A cualquiera otro menos
molido que el oficial de DRAGONES;
el cual traía una jornada de catorce leguas en el cuerpo, o menos acostumbrado
a ver estos sacrilegios como la cosa más natural del mundo, hubiéranle bastado
dos adarmes de imaginación para no pegar los ojos en toda la noche en aquel
oscuro e imponente recinto, donde las blasfemias de los soldados que se
quejaban en alta voz del improvisado cuartel, el metálico golpe de sus espuelas
que resonaban sobre las anchas losas sepulcrales del pavimento, el ruido de los
caballos que piafaban impacientes, cabeceando y haciendo sonar las cadenas con
que estaban sujetos a los pilares, formaban un rumor extraño y temeroso que se
dilataba por todo el ámbito de la iglesia y se reproducía cada vez más confuso,
repetido de eco en eco en sus altas bóvedas.
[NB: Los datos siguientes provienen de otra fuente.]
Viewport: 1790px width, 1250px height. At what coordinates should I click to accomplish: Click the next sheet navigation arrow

Pero nuestro héroe, aunque
joven, estaba ya tan familiarizado con estas peripecias de la vida de campaña,
que apenas hubo acomodado a su gente, mandó colocar un saco de forraje al pie
de la GRADA del presbiterio, y arrebujándose como
mejor pudo en su capote y echando la cabeza en el escalón, a los cinco minutos
roncaba con más tranquilidad que el mismo rey José en su palacio de Madrid.
Los soldados, haciéndose
almohadas de las monturas, imitaron su ejemplo, y poca a poco fue apagándose el
murmullo de sus voces.
A la media hora sólo se oían
los ahogados gemidos del aire que entraba por las rotas vidrieras de las ojivas
del templo, el atolondrado revolotear de las aves nocturnas que tenían sus
nidos en el dosel de piedra de las esculturas de los muros, y el alternado
rumor de los pasos del vigilante que se PASEABA,
envuelto en los anchos pliegues de su capote a lo largo del pórtico.
II
En la época a que se remonta
la RELACIÓN de esta historia, tan verídica como
extraordinaria, lo mismo que al presente, para los que no sabían apreciar los
tesoros del arte que encierran sus muros, la ciudad de Toledo no era más que un
poblachón destartalado, antiguo, ruinoso e insufrible.
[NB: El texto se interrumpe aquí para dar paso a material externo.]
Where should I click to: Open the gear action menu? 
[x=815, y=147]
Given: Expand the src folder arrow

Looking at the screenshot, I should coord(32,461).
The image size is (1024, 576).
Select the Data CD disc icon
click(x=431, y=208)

Los oficiales del ejército
francés, que, a juzgar por los actos de vandalismo con que dejaron en ella
triste y perdurable memoria de su ocupación, de todo tenían menos de artistas o
arqueólogos, no hay para que decir que se fastidiaban soberanamente en la vetusta
ciudad de los Césares.
En esta situación de ánimo,
la más insignificante novedad que viniese a romper la monótona quietud de
aquellos días eternos e iguales, era acogida con avidez entre los ociosos: así
es que la promoción al grado inmediato de uno de sus camaradas; la noticia del
movimiento estratégico de una columna volante, la salida de un correo de
gabinete o la llegada de una fuerza cualquiera a la ciudad, convertíanse en
tema fecundo de conversación y objeto de toda clase de comentarios, hasta tanto
que otro incidente venía a sustituirlo, sirviendo de base a nuevas quejas,
críticas y suposiciones.
Como era de esperar, entre
los oficiales que; según tenían de costumbre, acudieron al día siguiente a
tomar el sol y a charlar un rato en el Zocodover, no se hizo platillo de otra
cosa que la llegada de los dragones, cuyo jefe dejamos en el anterior capítulo
durmiendo a pierna suelta y descansando de las fatigas de su viaje. Cerca de
una hora hacía que la conversación giraba alrededor de este asunto, y ya comenzaba
a interpretarse de diversos modos la ausencia del recién venido, a quien uno de
los presentes, antiguo compañero suyo de colegio, había citado para el
Zocodover, cuando en una de las bocacalles de la plaza apareció al fin nuestro
bizarro capitán despojado de su ancho capotón de guerra, luciendo un gran casco
de metal con penacho de plumas blancas, una casaca azul turquí con vueltas
rojas y un magnífico mandoble con vaina de acero, que resonaba arrastrándose al
compás de sus marciales pasos y del golpe seco y agudo de sus espuelas de oro.
Apenas le vio su camarada,
salió a su encuentro para saludarle, y con él se adelantaron casi todos los que
a la sazón se encontraban en el corrillo, en quienes habían despertado la
curiosidad y la gana de conocerle los pormenores que ya habían oído referir
acerca de su carácter original y extraño.
Después de los estrechos
abrazos de costumbre y de las exclamaciones, plácemes y preguntas de rigor en
estas entrevistas; después de hablar largo y tendido sobre las novedades que
andaban por Madrid, la varia fortuna de la guerra y los amigotes muertos o
ausentes rodando de uno en otro asunto la conversación, vino a parar al tema
obligado, esto es, las penalidades del servicio, la falta de distracciones de
la ciudad y el inconveniente de los alojamientos.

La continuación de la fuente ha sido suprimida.